Mr Rohani was the Helmand reporter for the BBC World Service's Pashto language service. A BBC World News editor, Jon Williams, said Mr Rohani's courage and dedication had been a key part of the BBC's reporting from Afghanistan in recent years. His bravery - and that of his colleagues - had allowed the BBC to tell a key story for audiences in the UK, in Afghanistan and around the world.
The United Nations mission in Afghanistan urged the authorities to leave no stone unturned in the search for Mr Rohani's killers. “Afghan journalists risk their lives every day to highlight the concerns and needs of ordinary Afghan people, and it is most upsetting that such selfless individuals are being targeted for no other reason than doing their job," said Aleem Siddique, a spokesman for the UN mission in Afghanistan. Mr Rohani was at least the fourth journalist killed in Afghanistan in the past year.
Nasteh Dahir Farah, 36, who freelanced for the BBC and Reuters news agencies in Somalia, was fatally shot on his way home in the southern city of Kismayu, the National Union of Somali Journalists reported. His gunning down was described in NowPublic as a “targetted assassination”. A group of armed men fired several shots at Mr Farah, who was elected vice president of the union in 2005, according to Reporters Without Borders.
At least nine other journalists have been killed in Somalia since February 2007, according to Amnesty International. Omar Faruq Osman, secretary-general of the Somali journalists union, commented, "We will not stop our work because of these criminals".
Even so, Iraq remains acknowledged as the most dangerous place for media people to work. Up to April 2008, 215 journalists and media assistants have been killed since the start of fighting in Iraq in March 2003. Two are still missing; 14 have been kidnapped. Reporters Without Borders has described the dangers journalists have faced in Iraq since the start of the war, the bloodiest for the media since World War II: Three years of slaughter in Iraq.
Media people in other countries also daily face the possibility of killing, kidnapping and torture. It can be argued that a journalist has a choice whether to take up a position in a dangerous area or not. And although bullets do not distinguish gender, women correspondents in a war zone have to be seen as the most vulnerable. The risks involved send cold shivers down your spine.
The extent of these hazards perhaps was first brought firmly into public focus by the shooting in Moscow in October 2006 of Anna Politkovskaya. Well known for her critical coverage of the Chechnyan war, Ms Politkovskaya had also written a critical book on the then Russian president Vladimir Putin and his campaign in Chechnya. She documented widespread abuse of civilians by government troops and her chronicle of killings, tortures and beatings of civilians by Russian servicemen put her on a collision course with the authorities.

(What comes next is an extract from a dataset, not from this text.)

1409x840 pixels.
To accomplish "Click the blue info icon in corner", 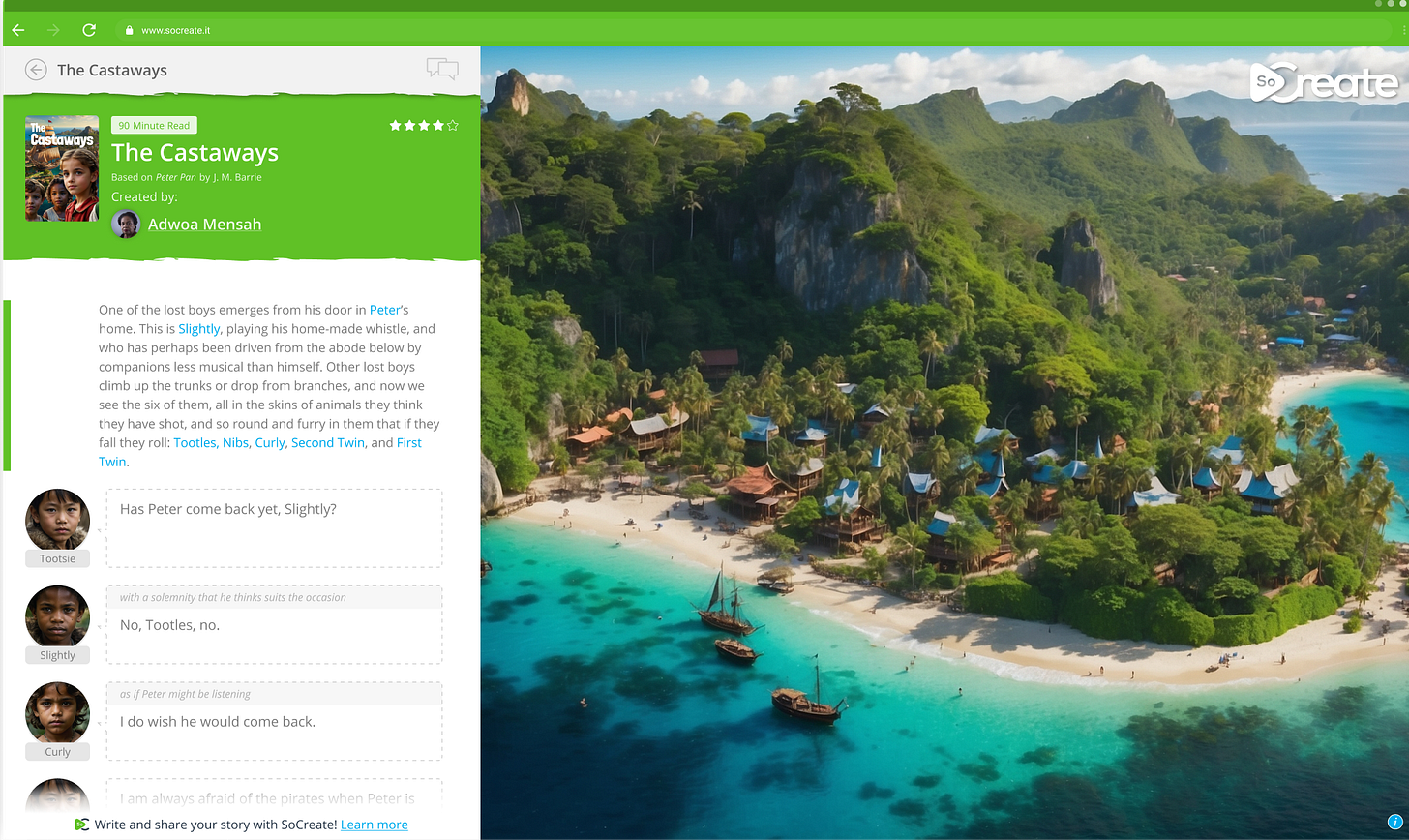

In a similar vein, media people, particularly in Asia and the South-East Asia, increasingly have been killed, received death threats and experienced intimidation and stand over tactics. In this region the Asia-Pacific arm of the International Federation of Journalists (IFJ) has been faithful in reporting both killings and threats, while working to bring pressure on governments and agencies that are hostile to the role of journalists.